*Trecho do documento*.
======
A Agência Lupa ainda não se convenceu de que, no mínimo, se precipitou ao definir como falsa a notícia a partir do fato constatado. Diz que aguarda um “pronunciamento oficial do Vaticano”.

Das duas uma: ou não entendeu nada, ou sabe que embarcou numa furada e não vai admiti-lo.

 

Correção sobre o caso Grabois-Lula

Corrigindo um nosso serviço precedente sobre o caso Grabois-Lula, devemos ressaltar que havia imprecisões na tradução e nas transcrições que induziram a alguns erros.
 

Cidade do Vaticano

Corrigindo um nosso serviço precedente sobre o caso Grabois-Lula, devemos ressaltar que havia imprecisões na tradução e nas transcrições que induziram a alguns erros. Abaixo apresentamos a notícia correta.

O advogado argentino Juan Gabrois é Consultor do ex-Pontifício Conselho Justiça e Paz, que passou a fazer parte do Dicastério para o Serviço do Desenvolvimento Humano Integral, e é o coordenador do encontro mundial dos movimentos sociais em diálogo com o Papa Francisco.
======
*Material fornecido*.
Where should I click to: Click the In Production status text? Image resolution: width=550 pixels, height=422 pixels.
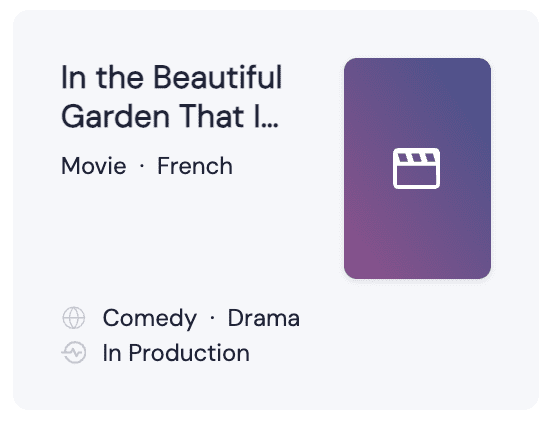[x=176, y=353]
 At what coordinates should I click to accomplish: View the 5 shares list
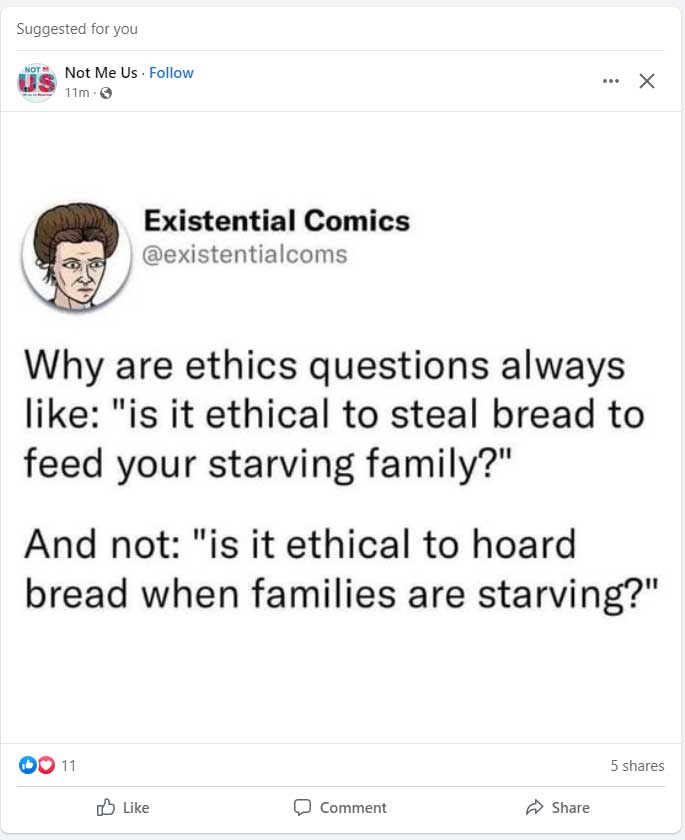click(637, 766)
======
*O pedido*. Segundo o trecho do documento, por que foi publicada a correção sobre o caso Grabois-Lula? Responda em uma a três frases. Os dados não têm nenhum papel aqui.

*Resposta*. A correção foi publicada porque o serviço anterior sobre o caso Grabois-Lula tinha imprecisões na tradução e nas transcrições. Essas imprecisões levaram a alguns erros.